What the exercise asks
Copy all of the records exactly.

[Stored records]
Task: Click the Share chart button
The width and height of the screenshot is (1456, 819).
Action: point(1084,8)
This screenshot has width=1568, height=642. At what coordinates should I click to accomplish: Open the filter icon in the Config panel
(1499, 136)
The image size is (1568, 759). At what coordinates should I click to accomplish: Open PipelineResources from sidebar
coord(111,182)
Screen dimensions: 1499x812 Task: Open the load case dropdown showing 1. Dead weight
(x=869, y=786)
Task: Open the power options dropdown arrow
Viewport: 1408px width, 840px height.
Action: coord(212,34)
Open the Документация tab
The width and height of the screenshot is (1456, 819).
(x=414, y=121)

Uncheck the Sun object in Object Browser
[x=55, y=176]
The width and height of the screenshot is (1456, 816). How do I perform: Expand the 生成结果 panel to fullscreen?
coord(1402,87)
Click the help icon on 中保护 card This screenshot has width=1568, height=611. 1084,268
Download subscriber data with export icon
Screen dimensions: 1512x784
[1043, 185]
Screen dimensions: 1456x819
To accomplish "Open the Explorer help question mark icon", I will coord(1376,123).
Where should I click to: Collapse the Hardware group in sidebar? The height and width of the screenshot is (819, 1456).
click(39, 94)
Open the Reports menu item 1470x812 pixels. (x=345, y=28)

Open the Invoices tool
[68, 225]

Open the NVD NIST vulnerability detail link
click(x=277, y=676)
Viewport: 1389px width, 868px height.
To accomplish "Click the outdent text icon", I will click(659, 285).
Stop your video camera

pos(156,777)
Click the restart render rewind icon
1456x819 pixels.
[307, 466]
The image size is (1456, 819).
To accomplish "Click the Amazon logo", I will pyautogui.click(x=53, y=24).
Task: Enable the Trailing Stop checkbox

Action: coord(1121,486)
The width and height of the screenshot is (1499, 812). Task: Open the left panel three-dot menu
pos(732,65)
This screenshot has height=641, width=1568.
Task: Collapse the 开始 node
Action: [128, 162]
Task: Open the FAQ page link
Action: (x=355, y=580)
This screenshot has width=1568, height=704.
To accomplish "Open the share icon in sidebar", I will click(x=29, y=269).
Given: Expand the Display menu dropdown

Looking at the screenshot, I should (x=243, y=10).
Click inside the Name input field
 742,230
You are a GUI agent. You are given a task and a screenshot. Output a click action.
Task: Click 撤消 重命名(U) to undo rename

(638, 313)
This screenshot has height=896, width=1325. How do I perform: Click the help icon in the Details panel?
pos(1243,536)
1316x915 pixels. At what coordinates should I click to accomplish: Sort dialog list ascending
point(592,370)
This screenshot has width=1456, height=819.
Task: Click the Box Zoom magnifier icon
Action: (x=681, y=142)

Exercise solution
Task: Click the Share chart button
The width and height of the screenshot is (1456, 819).
Action: point(1084,8)
This screenshot has width=1568, height=642. At what coordinates should I click to accomplish: Open the filter icon in the Config panel
(1499, 136)
The image size is (1568, 759). At what coordinates should I click to accomplish: Open PipelineResources from sidebar
coord(111,182)
Screen dimensions: 1499x812 Task: Open the load case dropdown showing 1. Dead weight
(x=869, y=786)
Task: Open the power options dropdown arrow
Viewport: 1408px width, 840px height.
Action: coord(212,34)
Open the Документация tab
The width and height of the screenshot is (1456, 819).
(x=414, y=121)

Uncheck the Sun object in Object Browser
[x=55, y=176]
The width and height of the screenshot is (1456, 816). How do I perform: Expand the 生成结果 panel to fullscreen?
coord(1402,87)
Click the help icon on 中保护 card This screenshot has width=1568, height=611. 1084,268
Download subscriber data with export icon
Screen dimensions: 1512x784
[1043, 185]
Screen dimensions: 1456x819
To accomplish "Open the Explorer help question mark icon", I will coord(1376,123).
Where should I click to: Collapse the Hardware group in sidebar? The height and width of the screenshot is (819, 1456).
click(39, 94)
Open the Reports menu item 1470x812 pixels. (x=345, y=28)

Open the Invoices tool
[68, 225]

Open the NVD NIST vulnerability detail link
click(x=277, y=676)
Viewport: 1389px width, 868px height.
To accomplish "Click the outdent text icon", I will click(659, 285).
Stop your video camera

pos(156,777)
Click the restart render rewind icon
1456x819 pixels.
[307, 466]
The image size is (1456, 819).
To accomplish "Click the Amazon logo", I will pyautogui.click(x=53, y=24).
Task: Enable the Trailing Stop checkbox

Action: coord(1121,486)
The width and height of the screenshot is (1499, 812). Task: Open the left panel three-dot menu
pos(732,65)
This screenshot has height=641, width=1568.
Task: Collapse the 开始 node
Action: [128, 162]
Task: Open the FAQ page link
Action: (x=355, y=580)
This screenshot has width=1568, height=704.
To accomplish "Open the share icon in sidebar", I will click(x=29, y=269).
Given: Expand the Display menu dropdown

Looking at the screenshot, I should (x=243, y=10).
Click inside the Name input field
 742,230
You are a GUI agent. You are given a task and a screenshot. Output a click action.
Task: Click 撤消 重命名(U) to undo rename

(638, 313)
This screenshot has height=896, width=1325. How do I perform: Click the help icon in the Details panel?
pos(1243,536)
1316x915 pixels. At what coordinates should I click to accomplish: Sort dialog list ascending
point(592,370)
This screenshot has width=1456, height=819.
Task: Click the Box Zoom magnifier icon
Action: (x=681, y=142)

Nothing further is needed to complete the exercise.